Joey Casiano | Contributing Writer
Selena Quintanilla-Perez: As a 5-year-old gay boy, seeing her glisten and gleam across the screen, I was entranced. When I was a baby and I was crying, the only thing my mom could do to soothe me was to play her songs.
Growing up, I wanted to be her; I still do. Her presence exuded joy and love. Her beauty was unmatched, and she had a style so effortless and glamorous that Liz Taylor could hardly hold a candle to her — well, maybe a tea light candle.
So I became obsessed — dialing up just to look at pictures of her in different outfits, watching old performances and interviews, anything I could find. I became an expert on all things Selena, reprimanding my friends when they’d say something inaccurate about her or sing a lyric incorrectly. She was all I listened to up until I was about 12. My parents suffered the most, constantly hearing her tunes and having me make them sit through me performing “Selena concerts.”
So naturally, when I heard about Selena the Series on Netflix, I was “muy excited.” I was also skeptical and had heard a lot of criticism from fellow fans about the casting of Christian Serratos, who is an exceptional actor, in the title role.
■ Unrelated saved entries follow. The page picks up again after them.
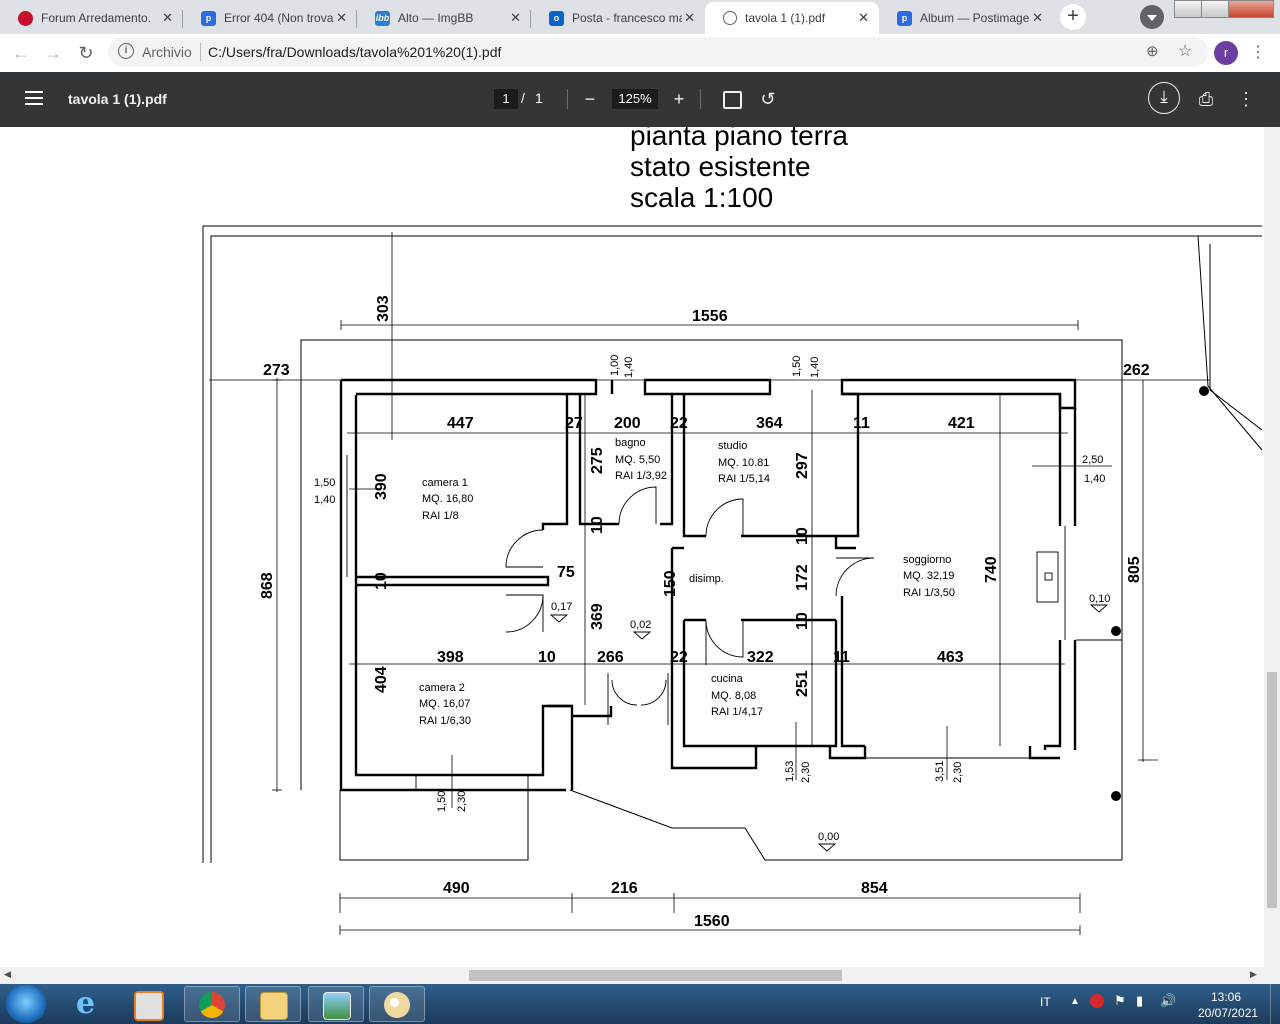 This screenshot has width=1280, height=1024. Describe the element at coordinates (627, 18) in the screenshot. I see `tab-title: Posta - francesco ma` at that location.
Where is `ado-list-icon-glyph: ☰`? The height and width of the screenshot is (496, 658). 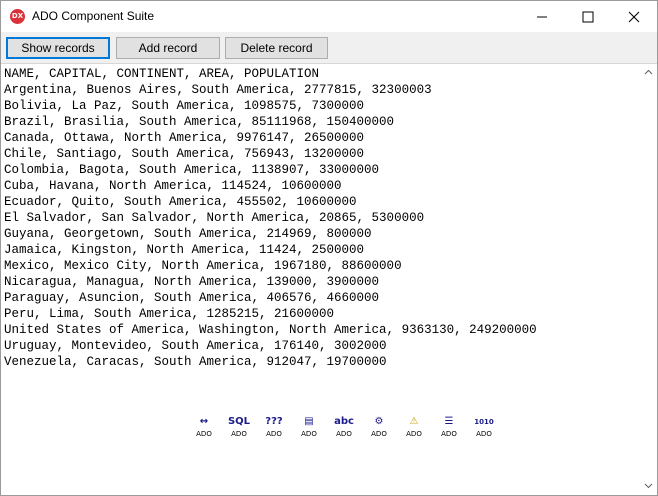
ado-list-icon-glyph: ☰ is located at coordinates (449, 422).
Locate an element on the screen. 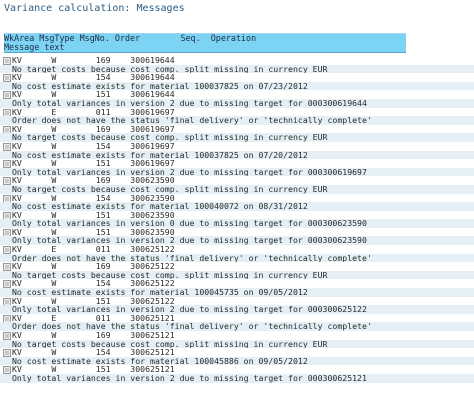 This screenshot has width=474, height=413. message-keys: KV W 154 300619644 is located at coordinates (94, 78).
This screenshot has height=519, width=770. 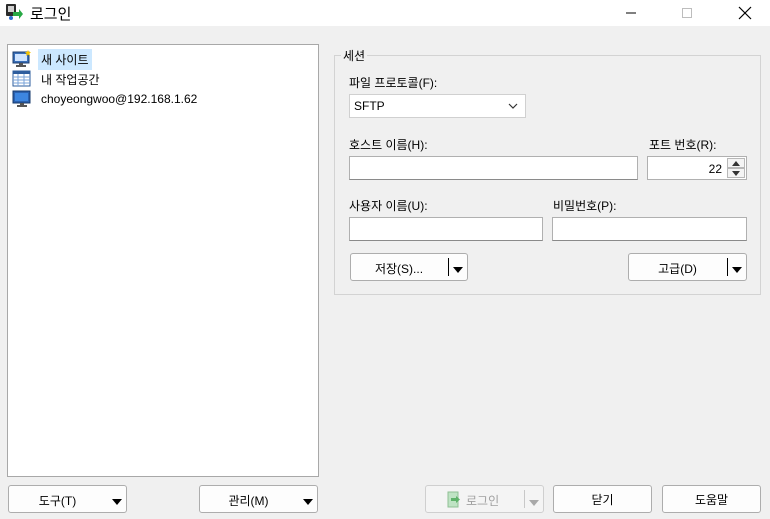 I want to click on workspace-icon, so click(x=22, y=79).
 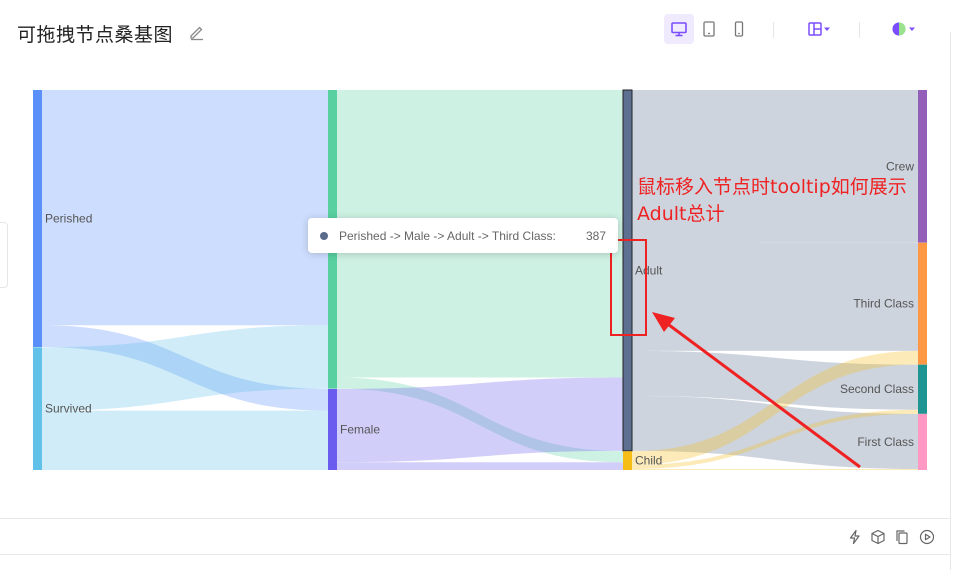 I want to click on node-label-perished: Perished, so click(x=68, y=219).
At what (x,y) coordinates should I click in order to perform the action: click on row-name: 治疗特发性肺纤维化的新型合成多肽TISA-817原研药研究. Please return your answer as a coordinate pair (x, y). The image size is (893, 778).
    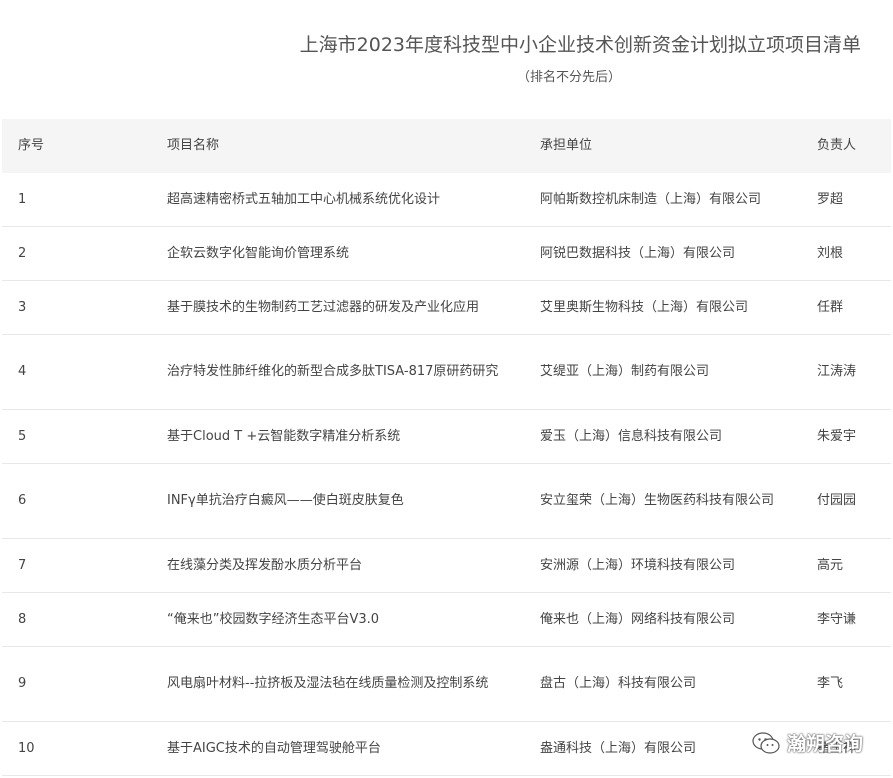
    Looking at the image, I should click on (333, 372).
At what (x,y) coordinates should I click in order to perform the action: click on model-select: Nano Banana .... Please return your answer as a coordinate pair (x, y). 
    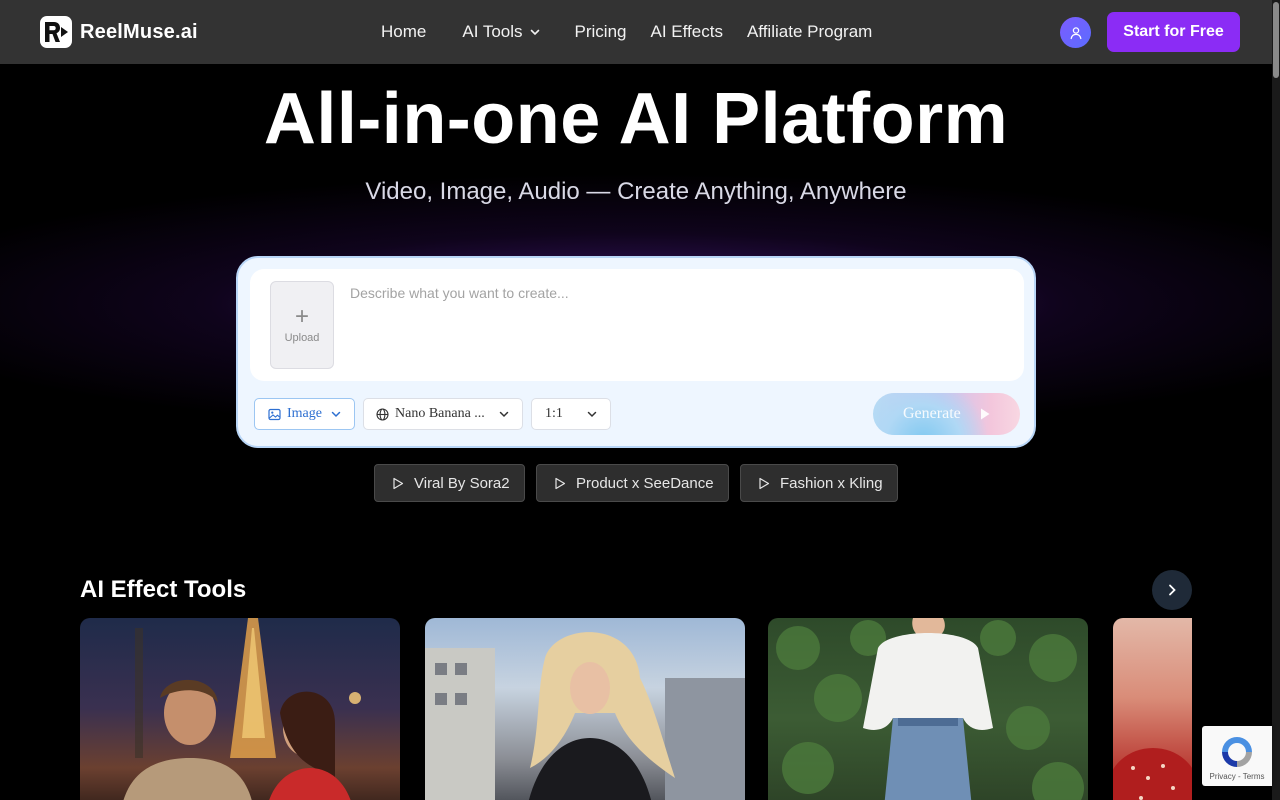
    Looking at the image, I should click on (443, 414).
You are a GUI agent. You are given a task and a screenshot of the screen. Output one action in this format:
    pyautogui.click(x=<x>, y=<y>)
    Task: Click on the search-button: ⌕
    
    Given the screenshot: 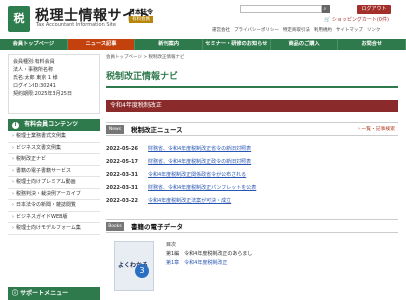 What is the action you would take?
    pyautogui.click(x=326, y=9)
    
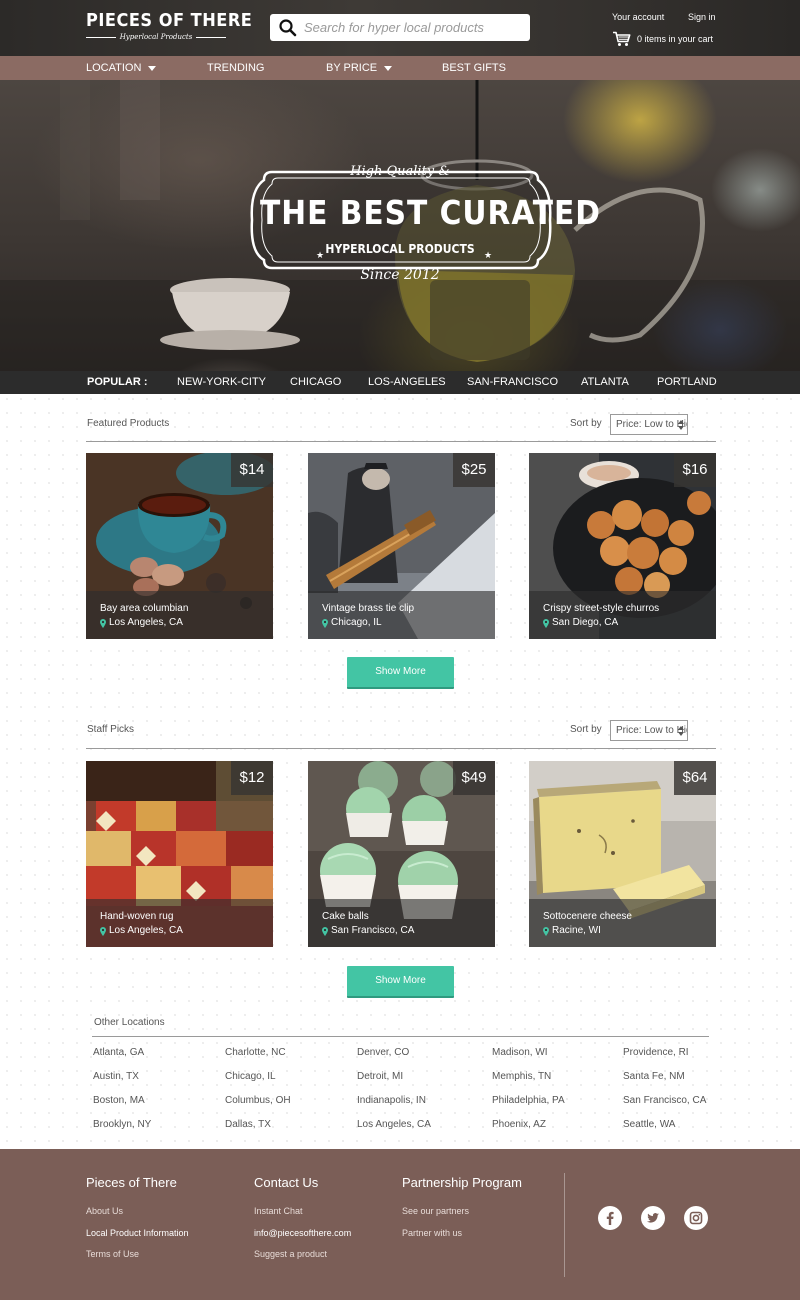 The image size is (800, 1300). Describe the element at coordinates (380, 1076) in the screenshot. I see `location-link: Detroit, MI` at that location.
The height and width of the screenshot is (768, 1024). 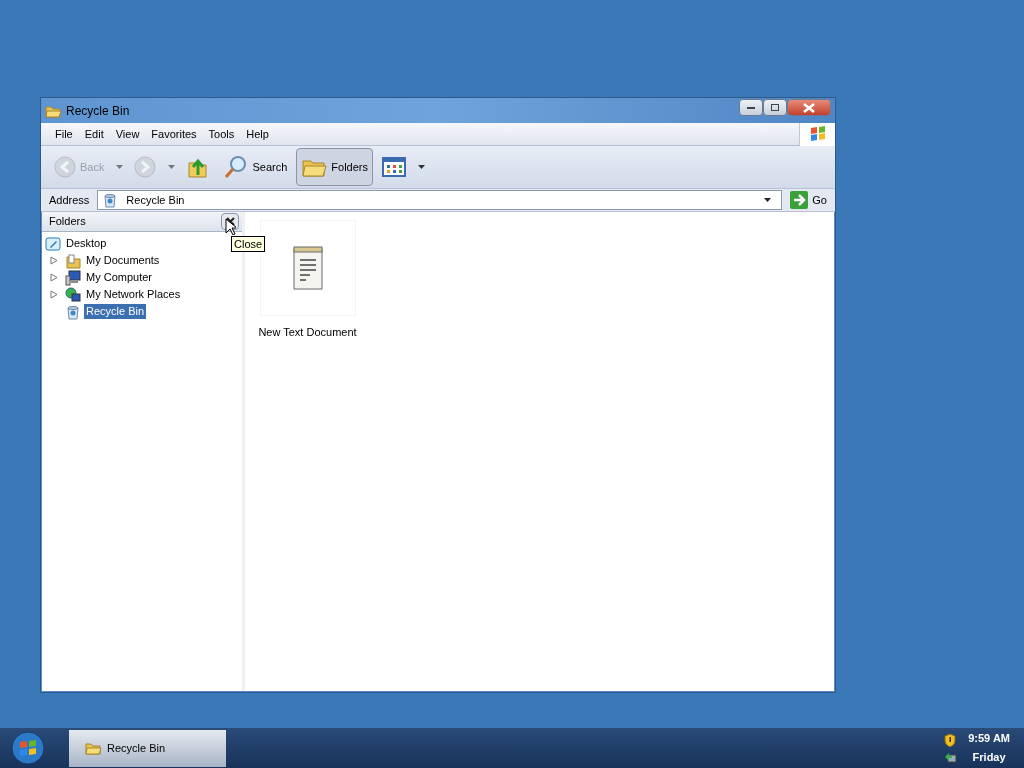 I want to click on shield-icon, so click(x=950, y=740).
After watching the series all the way through and crying in the first episode, not only do I think Serratos was perfect for the role, I give this series ⭐⭐⭐⭐. And I’ll tell you why.
I think the criticism of Selena the Series mostly comes down to the writing, and people just don’t realize it. When I looked up the writers, they seemed to be all Hispanic — writers who more than likely hold a special place in their hearts for Selena or at least like her music.
In writing, we have mood — the way a writer conveys subject matter in dialogue or narration. Then behind that we have tone — the way the writer feels based on the mood and the words used. Selena’s character, along with the rest of the cast, comes off as maybe a tad bit too melodramatic and a little cheesy. Think about that though: A writer is an artist, and when literally creating dialogue and premise for someone they care for, it’s going to come out passionate and emotional and vulnerable. And Serratos absorbs and conveys this very clearly.
That’s special. That’s good writing. When the writer’s tone comes through crystal clear in an actor’s performance, that’s a success.
As a writer myself, I would have considered it an absolute dream to write for this series. But I also could not imagine writing for this series based on the sheer amount of emotions I’d have to process as a lifelong Selena fan.
I also think most Selena fans have this fixation with an accurate appearance, which is unbelievably absurd. No one is ever going to look like Selena. The family went through this backlash with JLo when the movie came out, and it’s very disrespectful.
Serratos also portrays Selena in a softer, more sweet version than did Jenny From The Block, which makes the series more inviting for the audience. When Serratos performs, her movements and habits are very accurate. She obviously watched and studied all the videos I watched of Selena live.
Serratos has an authentic accent, too.
The fact that writers focused on giving her family and bandmates more substance rather than focusing solely on Selena is a good thing. Selena’s success was a collaboration between many people that she cared about. Anyone bitter about Selena’s screen time needs to think about that. And focusing on her younger years gives us a better look into Selena as a person, which I think was the family’s goal and is a wonderful gift to the fans. They didn’t have to do any of this.
There are a lot of little details that are accurate as well — like how she got her name; Chris leaving Shelly Lares, who was very talented in her own right, for Selena Y Los Dinos; Abraham literally building a trailer by hand. This is all very valuable content and should not be taken for granted.
The series also portrays an accurate sense of the Mexican-American community in Texas, which I appreciate. They didn’t do any of the stereotypical crap other shows do with Hispanic people, like overly-emphasizing Spanish words or accents. I think it’s one of the most accurate representations of Chicanos I’ve ever seen.
The cinematography is excellent, and I don’t recall any moments of bad acting or editing. This was truly a talented cast, and overall, this series is simply inspirational. As a Mexican growing up in Texas, it gives me a sense of hope that I can make my dreams come true. There’s not much like that out there for us.
Still, the series did end on a negative scene, which I think was a poor choice and definitely left a bad taste in my mouth. Especially considering the drama and legal battles between Abraham and Chris Perez, I think it was in bad form. Chris was not even allowed to be a part of the making of the series, which I feel like was a slap in the face to not only him but Selena as well. He was her husband, and they should have given him the respect of having input.
The downfalls of this series come down to Abraham Quintanilla’s choice to exclude Chris and the writing having tiny moments of sitcom-style scenes. Also, during the scene where Selena and Pete Astudillo sing “Ámame, Quiéreme” in Houston, her hair was definitely short and black by then, and I think that would’ve looked better with those black and white outfits.
But the writing overall is absolutely magnificent, and so is the series. It takes me back to that feeling when I was little of being happy and special. I feel seen when I watch this series, and I feel more represented as a Mexican-American than ever have, honestly.
This series will be an inspiration to young Chicanos for generations to come, just like the movie was, and I can’t wait for more.